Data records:
———

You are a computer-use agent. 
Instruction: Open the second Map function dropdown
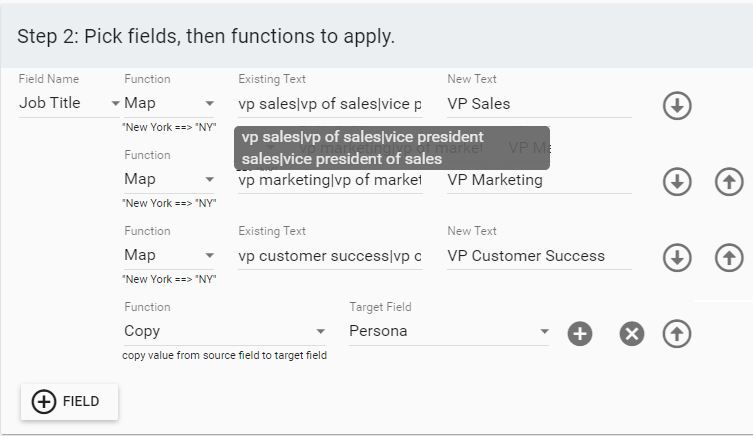click(169, 179)
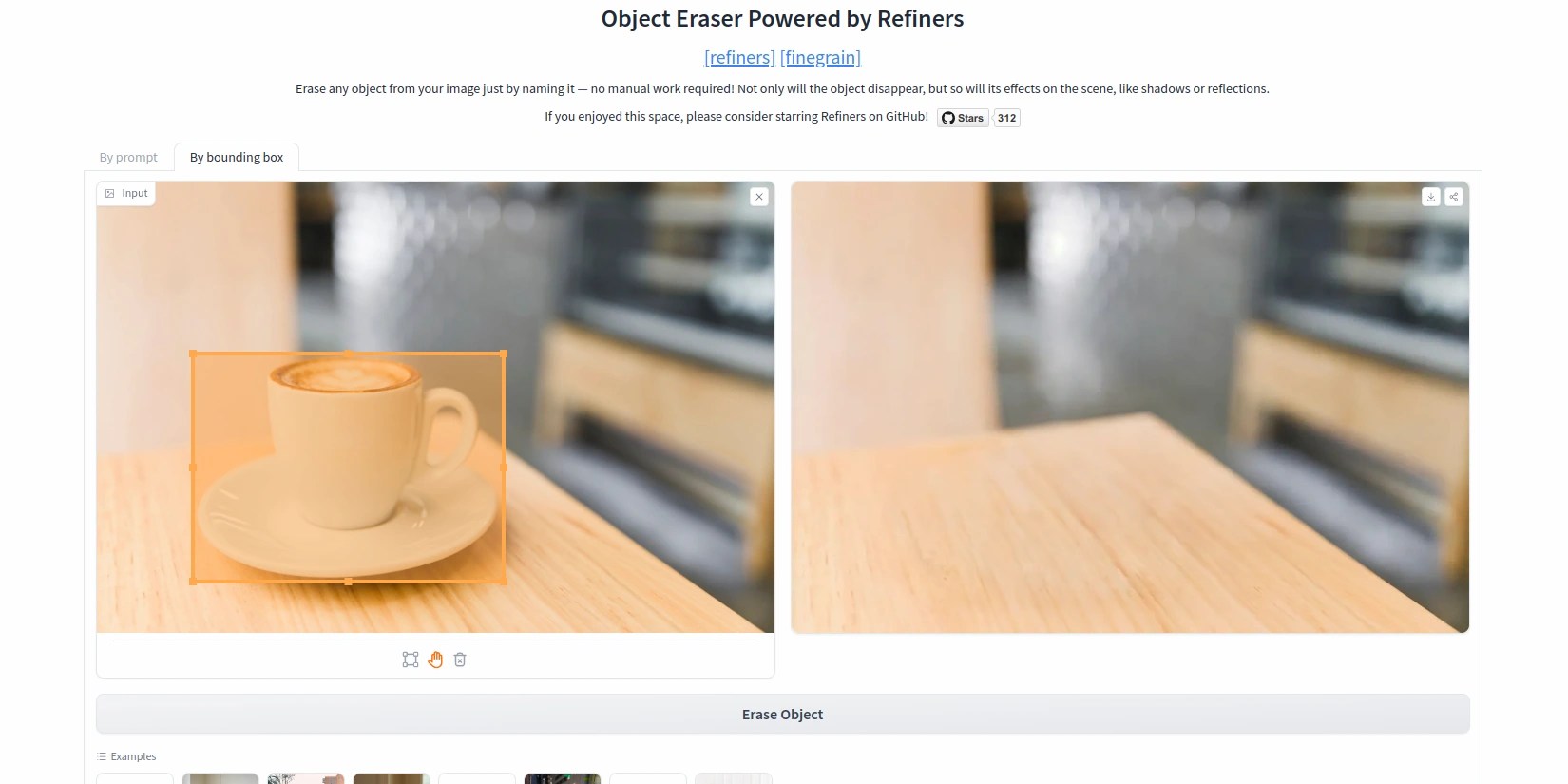Activate the orange hand drag tool
This screenshot has width=1568, height=784.
[435, 660]
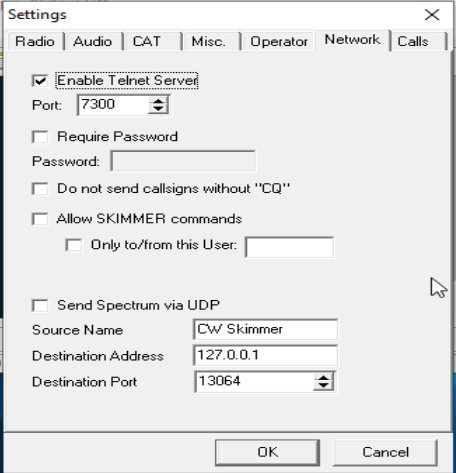Select the CAT tab
Viewport: 456px width, 473px height.
click(152, 42)
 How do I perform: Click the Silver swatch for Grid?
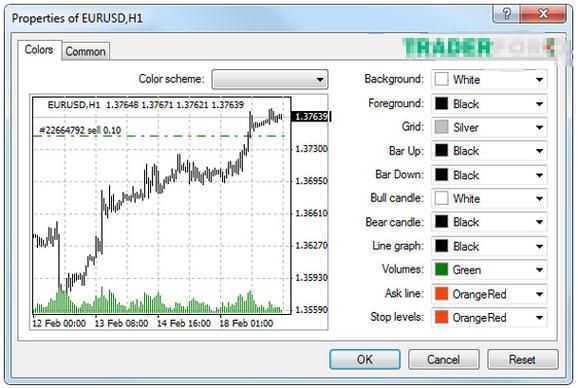click(x=441, y=127)
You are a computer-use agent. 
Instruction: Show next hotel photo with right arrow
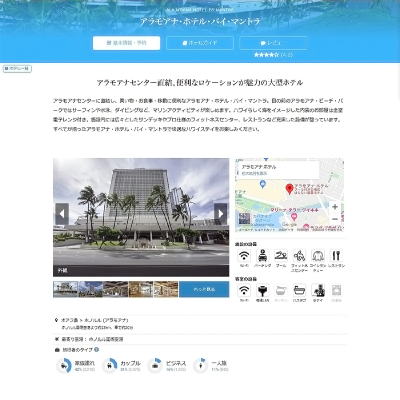coord(220,214)
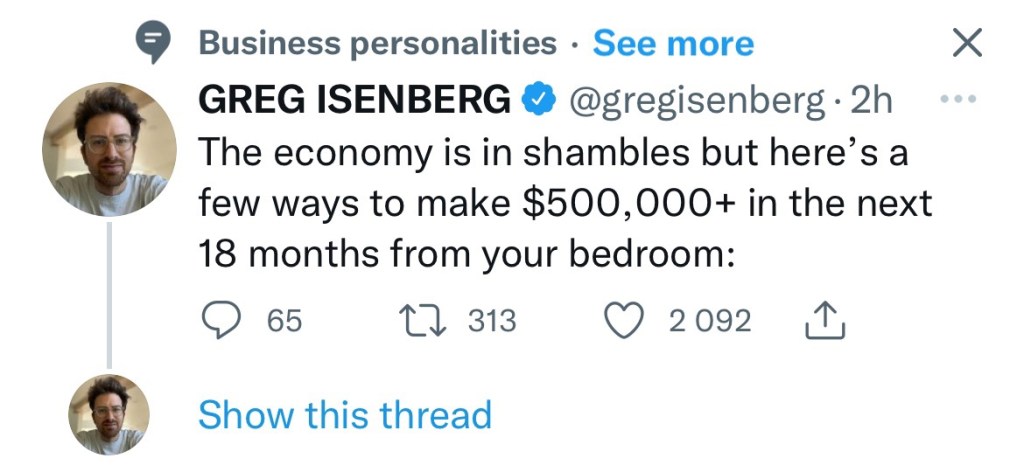
Task: Click the 313 retweets count
Action: click(492, 321)
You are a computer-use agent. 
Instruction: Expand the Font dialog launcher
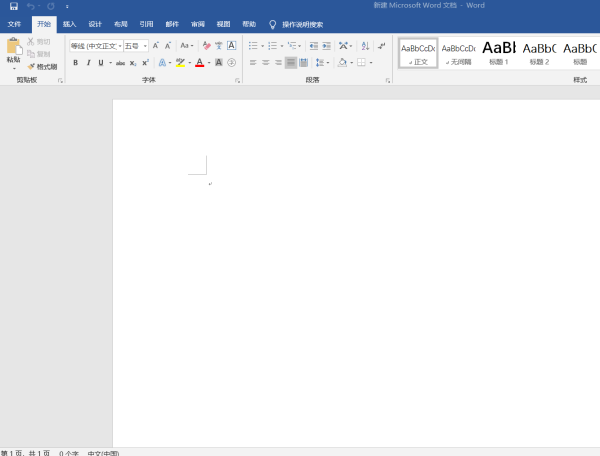pos(237,79)
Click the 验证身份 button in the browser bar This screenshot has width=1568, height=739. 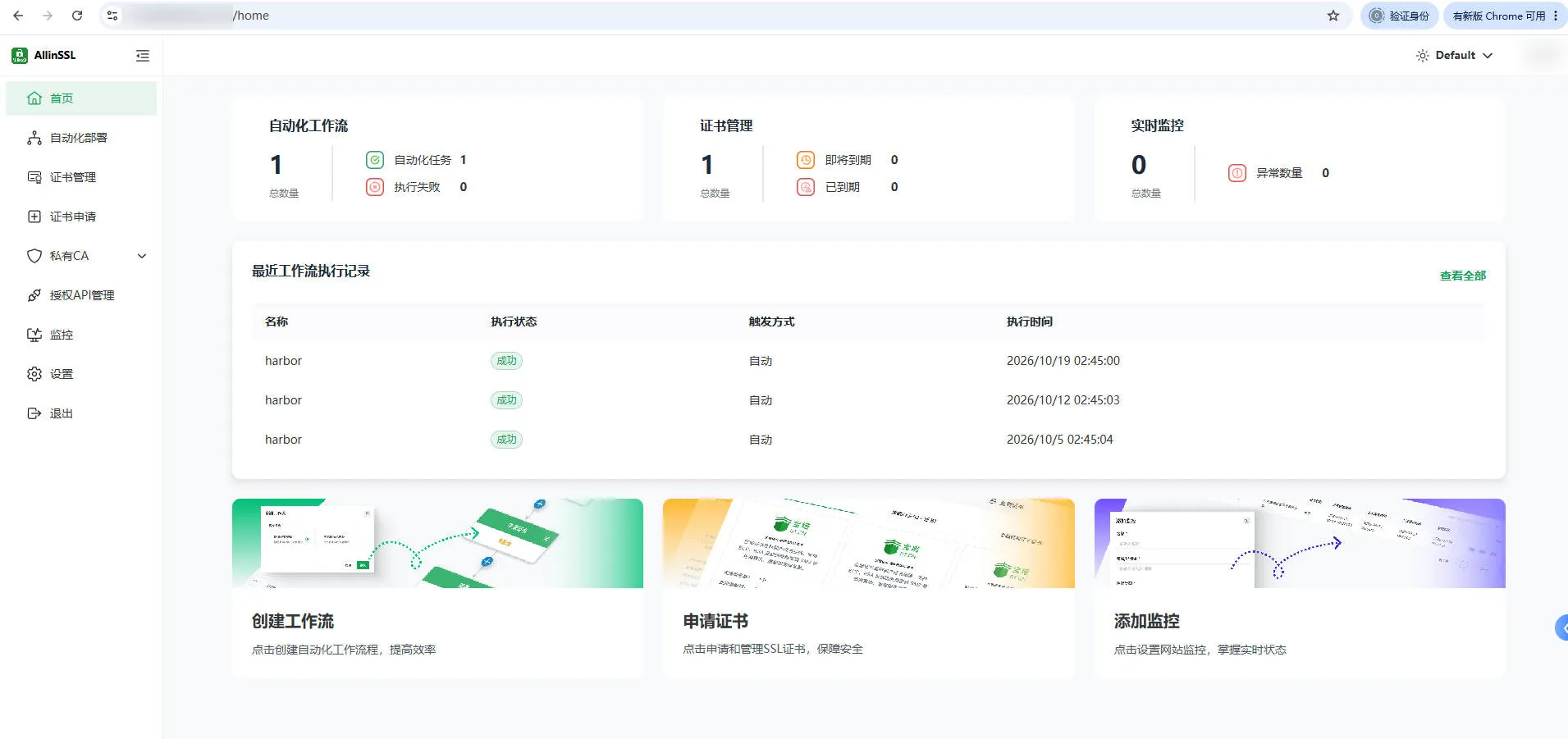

———

Work order: When you reach the line that contains "Instruction: Expand the Font dialog launcher" in the records above, copy it and every line after it exactly through the last one, leaving out the pictures.

Task output:
Instruction: Expand the Font dialog launcher
pos(237,79)
Click the 验证身份 button in the browser bar This screenshot has width=1568, height=739. 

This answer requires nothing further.